LIQUIDITY AND CAPITAL RESOURCES

    During the past three years, the Company has satisfied its cash needs
principally through cash generated from operations, if any, existing cash
resources and net proceeds from the Company's initial public offering in October
1996. Cash used in operating activities for the three months ended March 31,
1997 was $3.9 million, which was primarily attributable to increases in unbilled
accounts receivable and long-term installments receivable, decreases in deferred
revenue, accounts payable and other accrued liabilities, partially offset by
income (excluding the $5.2 million in-process research and development charge).

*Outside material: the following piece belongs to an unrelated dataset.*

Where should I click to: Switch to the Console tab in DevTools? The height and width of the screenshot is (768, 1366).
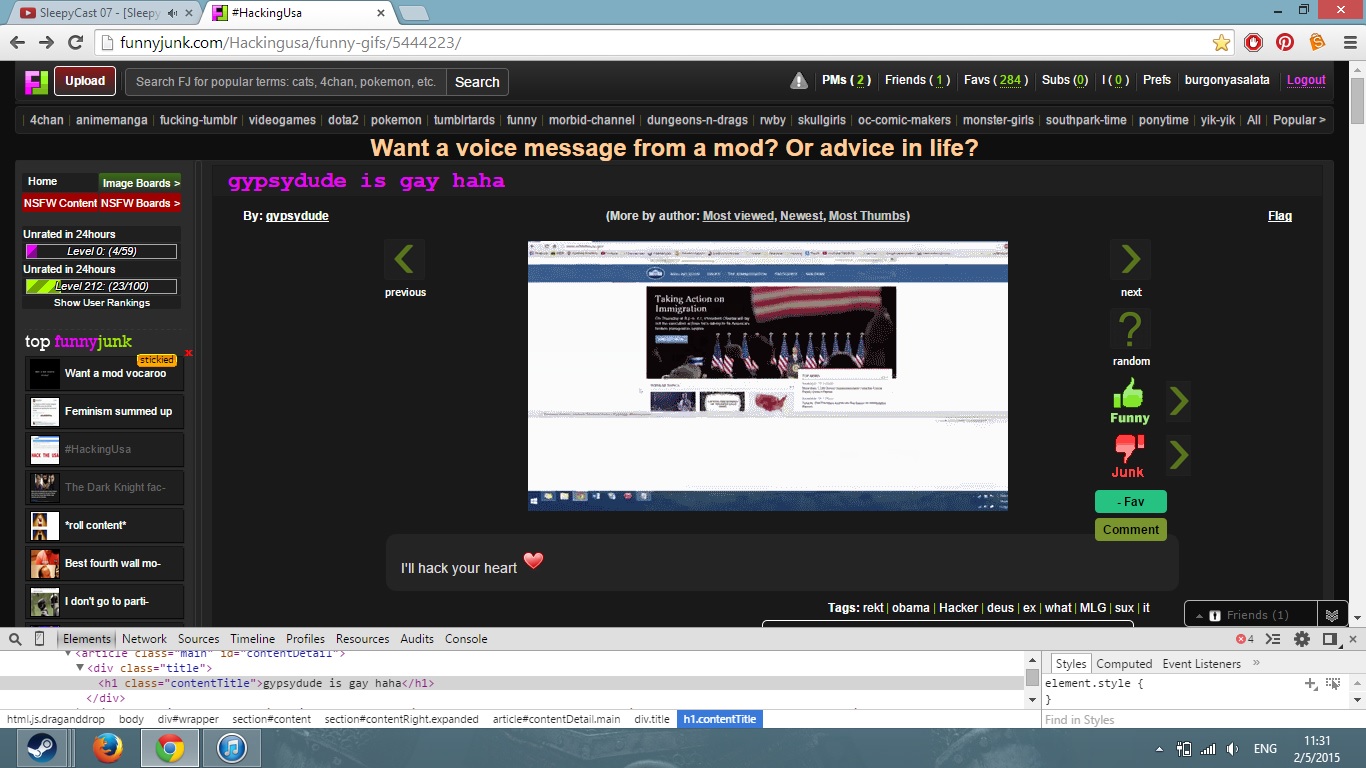466,639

    Cash used in investing activities during the three months ended March 31,
1997 was $3.1 million, which was primarily attributable to the acquisition of
certain assets of Visual Solutions, Inc. and Salumunek & Assoc., Inc. (see
"Notes to Unaudited Consolidated Financial Statements - Note 4").

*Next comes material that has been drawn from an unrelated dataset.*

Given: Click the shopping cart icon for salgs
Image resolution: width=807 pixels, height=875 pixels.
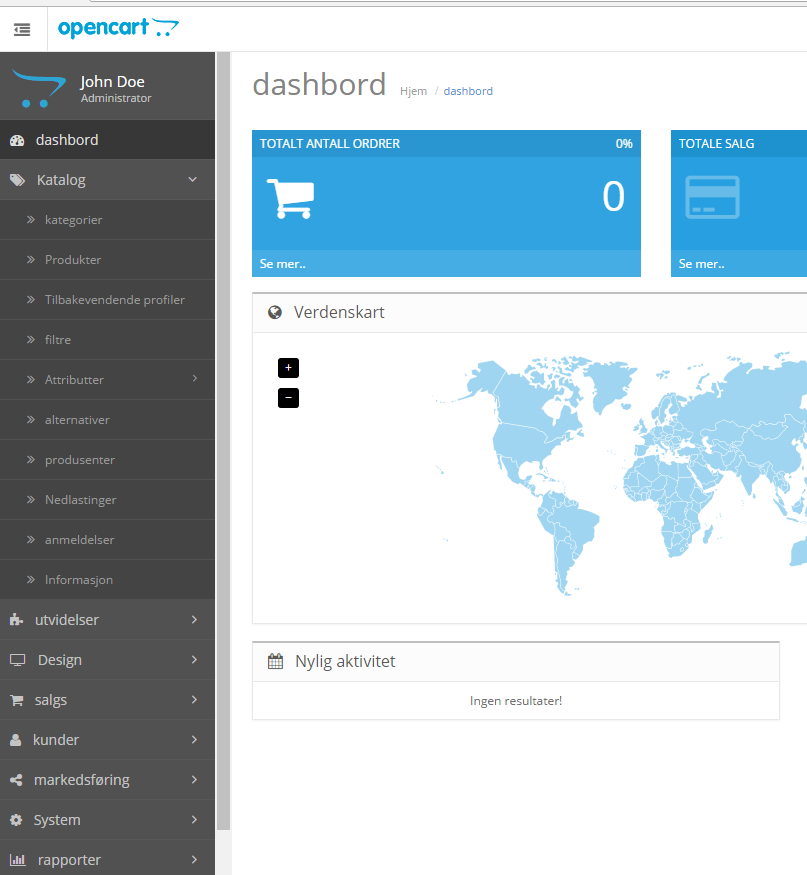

    Cash provided from financing activities of $46,000 was due to the exercise
of stock options.

    Available sources of funds at March 31, 1997 consisted of $19.4 million in
cash and cash equivalents and $3.0 million in an unused revolving line of credit
with a commercial bank. At March 31, 1997, the Company had a revolving line of
credit with a commercial bank, which expires March 31, 1999, provides for an
unsecured line of credit up to $3.0 million at the bank's prime rate, and
contains certain financial and other covenants.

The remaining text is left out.